Sociology is built on empiricism (generalizations are valid if evidence has been observed or verified through our senses) and the scientific method, a process by which knowledge is built through observation, experimentation, generalization and verification.

Sociology is characterized by a curiosity for the hidden fabric of our social environment. In Invitation to Sociology (1963), Peter Berger describes the sociologist as "a person intensively, endlessly, shamelessly interested in the doings of men" because things are not always what they seem. Networks of invisible rules and institutional arrangements guide and impact our daily behavior. We have to go beyond the threshold of immediate awareness and perceptions to, first, see the social reality and then to understand it.

The sociological perspective reveals the general in the particular, allowing us to identify general patterns in the behavior of particular individuals. In The Sociological Imagination (1959) C. Wright Mills considers the relations between our personal lives and the social forces we deal with. He writes: "The sociological imagination enables its possessor to understand the larger historical scene... to grasp history and biography and the relations between the two within society." The distinction between "the personal troubles of milieu and the public issues of social structure" is "an essential tool of the sociological imagination."

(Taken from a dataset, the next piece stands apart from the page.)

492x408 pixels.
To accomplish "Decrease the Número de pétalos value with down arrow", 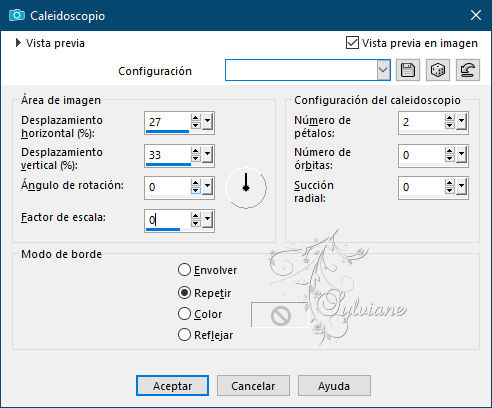I will [x=450, y=126].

These orientations make sociology an adequate tool for questioning myths and stereotypes by bringing out facts and proposing scientific explanations (divorce rates, crime and poverty, social change). Sociology challenges common sense. What "everyone knows", "popular wisdom", "common sense" is more description than analysis and often makes sense after the fact only. Sociology is neither sensationalism nor journalism: sociologists are interested in the mundane everyday life of contemporary societies, in patterned behavior, not in exceptional or bizarre incidents highlighted for commercial or ideological reasons.

Among the basic concepts sociologists work with are group, role, status, social class, social institution, norm, behavior, attitude, symbol, interaction, socialization, social change, social structure.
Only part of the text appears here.